* Listed records:
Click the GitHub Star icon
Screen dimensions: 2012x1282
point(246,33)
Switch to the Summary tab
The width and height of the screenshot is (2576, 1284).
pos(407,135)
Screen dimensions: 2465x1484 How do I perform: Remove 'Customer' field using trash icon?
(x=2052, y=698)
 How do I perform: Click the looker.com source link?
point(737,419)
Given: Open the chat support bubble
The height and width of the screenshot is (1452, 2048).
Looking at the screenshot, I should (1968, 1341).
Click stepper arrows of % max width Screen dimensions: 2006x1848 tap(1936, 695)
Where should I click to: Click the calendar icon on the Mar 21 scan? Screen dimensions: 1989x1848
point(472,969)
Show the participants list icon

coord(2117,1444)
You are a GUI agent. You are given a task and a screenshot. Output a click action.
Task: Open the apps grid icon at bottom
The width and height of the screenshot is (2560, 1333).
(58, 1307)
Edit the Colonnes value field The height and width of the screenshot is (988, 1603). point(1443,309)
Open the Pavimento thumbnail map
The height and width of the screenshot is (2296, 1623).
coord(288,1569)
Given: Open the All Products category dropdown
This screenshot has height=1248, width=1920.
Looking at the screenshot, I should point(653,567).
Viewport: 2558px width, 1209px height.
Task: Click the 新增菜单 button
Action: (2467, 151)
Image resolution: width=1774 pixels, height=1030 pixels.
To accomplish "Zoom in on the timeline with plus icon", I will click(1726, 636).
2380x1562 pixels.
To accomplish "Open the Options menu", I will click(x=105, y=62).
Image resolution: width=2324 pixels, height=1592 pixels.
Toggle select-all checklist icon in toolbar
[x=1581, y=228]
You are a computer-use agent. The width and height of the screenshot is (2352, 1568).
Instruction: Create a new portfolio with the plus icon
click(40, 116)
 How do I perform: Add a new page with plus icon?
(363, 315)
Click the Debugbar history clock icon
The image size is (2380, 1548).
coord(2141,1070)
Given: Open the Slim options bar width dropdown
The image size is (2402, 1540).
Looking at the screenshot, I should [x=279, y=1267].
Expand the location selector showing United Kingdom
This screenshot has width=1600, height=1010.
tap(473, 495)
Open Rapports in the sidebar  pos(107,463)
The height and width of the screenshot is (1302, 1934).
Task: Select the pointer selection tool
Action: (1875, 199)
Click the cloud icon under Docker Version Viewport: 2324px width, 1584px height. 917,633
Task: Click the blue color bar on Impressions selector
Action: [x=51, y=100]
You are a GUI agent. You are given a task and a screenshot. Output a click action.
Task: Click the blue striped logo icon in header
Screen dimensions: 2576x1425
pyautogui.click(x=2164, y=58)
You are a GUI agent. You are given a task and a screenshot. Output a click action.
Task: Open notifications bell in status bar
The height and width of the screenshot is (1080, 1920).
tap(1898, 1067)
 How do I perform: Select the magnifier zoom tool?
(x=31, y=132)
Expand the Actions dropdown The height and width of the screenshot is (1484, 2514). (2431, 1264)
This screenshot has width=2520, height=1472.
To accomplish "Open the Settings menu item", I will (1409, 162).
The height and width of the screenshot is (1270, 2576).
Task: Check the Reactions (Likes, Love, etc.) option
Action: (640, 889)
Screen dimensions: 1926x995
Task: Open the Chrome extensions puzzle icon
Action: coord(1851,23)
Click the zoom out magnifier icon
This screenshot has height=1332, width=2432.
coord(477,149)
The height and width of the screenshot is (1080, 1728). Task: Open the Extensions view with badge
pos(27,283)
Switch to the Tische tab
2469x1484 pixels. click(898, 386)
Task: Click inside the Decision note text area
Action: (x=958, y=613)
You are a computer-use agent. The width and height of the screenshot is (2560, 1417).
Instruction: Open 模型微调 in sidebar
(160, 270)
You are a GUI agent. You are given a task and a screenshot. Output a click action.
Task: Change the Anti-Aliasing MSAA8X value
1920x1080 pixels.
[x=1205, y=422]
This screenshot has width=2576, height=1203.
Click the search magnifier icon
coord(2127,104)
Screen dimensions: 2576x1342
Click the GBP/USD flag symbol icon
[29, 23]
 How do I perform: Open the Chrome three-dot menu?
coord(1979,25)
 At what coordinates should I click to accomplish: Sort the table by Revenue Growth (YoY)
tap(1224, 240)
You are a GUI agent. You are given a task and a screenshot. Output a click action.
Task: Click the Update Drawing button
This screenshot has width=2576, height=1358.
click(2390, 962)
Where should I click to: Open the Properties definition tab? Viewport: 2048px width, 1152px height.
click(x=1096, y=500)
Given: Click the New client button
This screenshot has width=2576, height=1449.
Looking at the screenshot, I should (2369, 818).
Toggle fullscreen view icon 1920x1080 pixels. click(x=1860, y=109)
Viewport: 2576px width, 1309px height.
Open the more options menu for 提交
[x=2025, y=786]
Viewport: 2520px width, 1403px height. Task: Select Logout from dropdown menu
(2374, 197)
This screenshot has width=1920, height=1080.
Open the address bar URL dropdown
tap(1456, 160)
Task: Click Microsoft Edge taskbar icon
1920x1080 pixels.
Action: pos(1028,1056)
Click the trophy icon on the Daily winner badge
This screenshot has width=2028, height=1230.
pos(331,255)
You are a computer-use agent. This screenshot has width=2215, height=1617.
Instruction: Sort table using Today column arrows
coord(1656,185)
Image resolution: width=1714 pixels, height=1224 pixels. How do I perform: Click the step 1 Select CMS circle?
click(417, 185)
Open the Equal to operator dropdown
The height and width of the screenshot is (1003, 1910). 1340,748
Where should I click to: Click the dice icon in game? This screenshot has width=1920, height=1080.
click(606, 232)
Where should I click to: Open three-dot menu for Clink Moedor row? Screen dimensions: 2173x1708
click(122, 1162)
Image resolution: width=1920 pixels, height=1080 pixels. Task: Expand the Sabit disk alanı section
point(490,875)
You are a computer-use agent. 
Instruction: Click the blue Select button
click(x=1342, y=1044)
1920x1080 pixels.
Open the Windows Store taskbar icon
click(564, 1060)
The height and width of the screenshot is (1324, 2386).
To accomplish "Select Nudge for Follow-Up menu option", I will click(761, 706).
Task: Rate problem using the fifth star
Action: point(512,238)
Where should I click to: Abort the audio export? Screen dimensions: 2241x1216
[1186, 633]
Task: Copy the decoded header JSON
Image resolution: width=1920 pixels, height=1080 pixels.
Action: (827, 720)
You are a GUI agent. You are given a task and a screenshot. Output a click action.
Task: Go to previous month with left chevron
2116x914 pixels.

* Task statement:
When you reach the line holding "The image size is (2402, 1540)." in the records above, begin reproducing exactly, stop after the line holding "This screenshot has width=2520, height=1472.", and output nothing else.

* Task response:
The image size is (2402, 1540).
Looking at the screenshot, I should [x=279, y=1267].
Expand the location selector showing United Kingdom
This screenshot has width=1600, height=1010.
tap(473, 495)
Open Rapports in the sidebar  pos(107,463)
The height and width of the screenshot is (1302, 1934).
Task: Select the pointer selection tool
Action: (1875, 199)
Click the cloud icon under Docker Version Viewport: 2324px width, 1584px height. 917,633
Task: Click the blue color bar on Impressions selector
Action: [x=51, y=100]
You are a GUI agent. You are given a task and a screenshot. Output a click action.
Task: Click the blue striped logo icon in header
Screen dimensions: 2576x1425
pyautogui.click(x=2164, y=58)
You are a GUI agent. You are given a task and a screenshot. Output a click action.
Task: Open notifications bell in status bar
The height and width of the screenshot is (1080, 1920).
tap(1898, 1067)
 How do I perform: Select the magnifier zoom tool?
(x=31, y=132)
Expand the Actions dropdown The height and width of the screenshot is (1484, 2514). (2431, 1264)
This screenshot has width=2520, height=1472.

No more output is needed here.